Morning Fizz

She's Getting Nowhere

By Morning Fizz September 8, 2010

1. What do Al Jazeera, TheWashingtonPost.com, Le Monde, the Guardian, and PubliCola have in common?

They're all linked on the New York Times' newsblog blogroll. Not kidding.




2.
The city of Seattle isn't the only local government that got bad budget news yesterday. At a presentation to the King County Council, the King County Forecast Council released its latest budget forecast, which shows lower revenues across the board than the county previously anticipated.

For example, the new forecast shows sales tax revenues down 3.5 percent next year (or $18.6 million); revenues from new construction down 54 percent; and revenues from real-estate excise taxes down 3.8 percent. The one bright spot: Assessed property values are now projected to go down just 4.5 percent, an improvement from the previous projected drop of 6.2 percent.

However, those numbers don't take into account several initiatives that would change the county's tax revenue, including several tax-cutting proposals that are, polling suggests, likely to pass (repealing the soda, candy, and bottled water taxes; privatizing liquor sales) and a 0.2 county sales tax measure that looks doomed. If the repeals pass and the tax increase doesn't, that would mean an additional hit to county revenues.

3.
File this item under gossip, but a good source tells Fizz that Governor Chris Gregoire believes she’s getting nowhere in her negotiations with TransAlta—the Canadian-based company that operates a coal-fired steam plant in Centralia.

Background: To the chagrin of environmental activists, Gov.

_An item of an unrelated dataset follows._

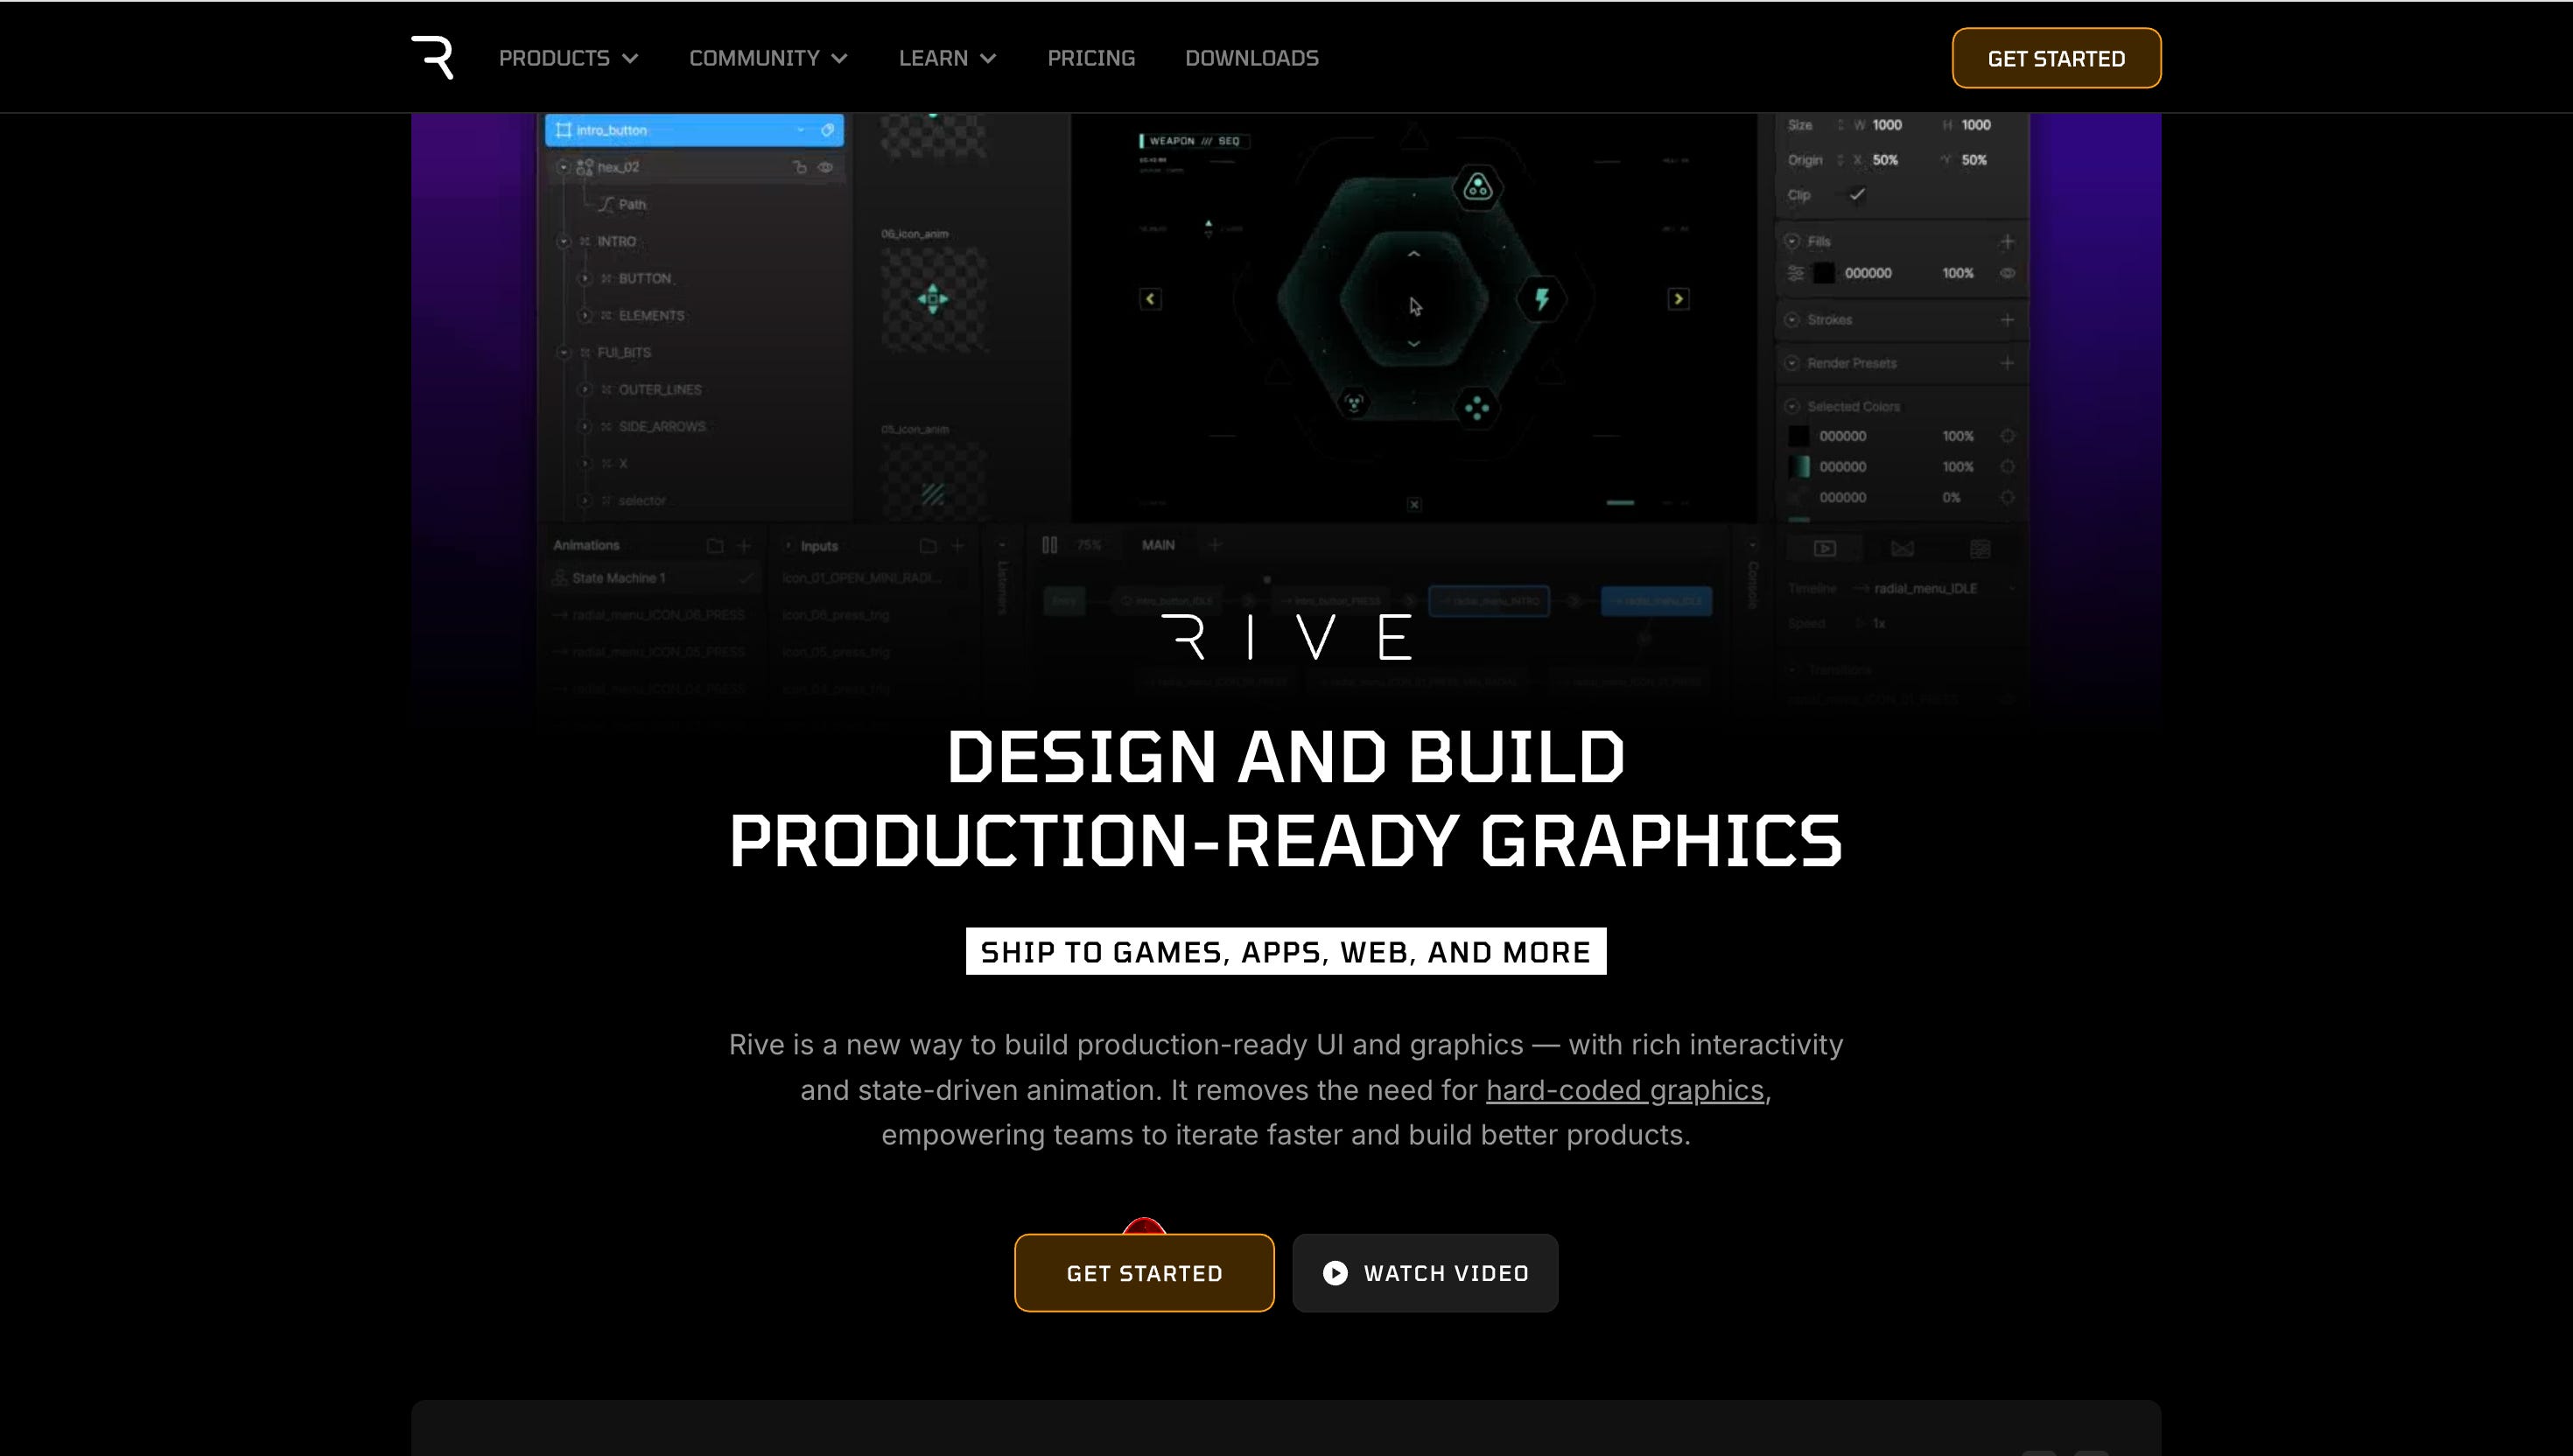The height and width of the screenshot is (1456, 2573).
Task: Go to the Pricing page
Action: (1091, 58)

Gregoire has been negotiating with TransAlta, the number one, single-source greenhouse gas polluter in the state, to get the company to lower its emissions—rather than letting the legislature impose mandates. (Adding insult to injury, the negotiating route prompted Gregoire to kill a move by the legislature last session to end TransAlta’s $4 million tax loophole because she wanted to keep the break on the table as a playing card in the talks.)

If our source has good info, Gregoire’s new playing card may be to kick the issue to the legislature, where the company is likely to face much stiffer demands about phasing out its greenhouse gas pollution.

4. And some more gossip.

Another good source, this one in the 34th Legislative District (W. Seattle, Burien, Maury Island, Vashon), tells Fizz that District Chair Tim Nuse may be trying to oust rival Ivan Weiss, the district's King County Committeman, from the 34th’s executive board.

It’s not clear Nuse would have the votes for such a move, though, given that Nuse himself lost some support after his heavy-handed politicking for candidate Marcee Stone during the district's intramural primary election scrap.

We have calls in to both Nuse and vice chair Kim Becklund.

5.
Mayor Mike McGinn's communications director Mark Matassa returns to work on Monday after taking a medical leave of absence in June. PubliCola welcomes Matassa back into the fray---as, we assume, does McGinn staffer Aaron Pickus, who's been doing the job of two people since Matassa left.

And another staffing announcement: Gov. Chris Gregoire spokesman Viet Shelton has left to take a job with I-1098, the high-earners' income tax campaign.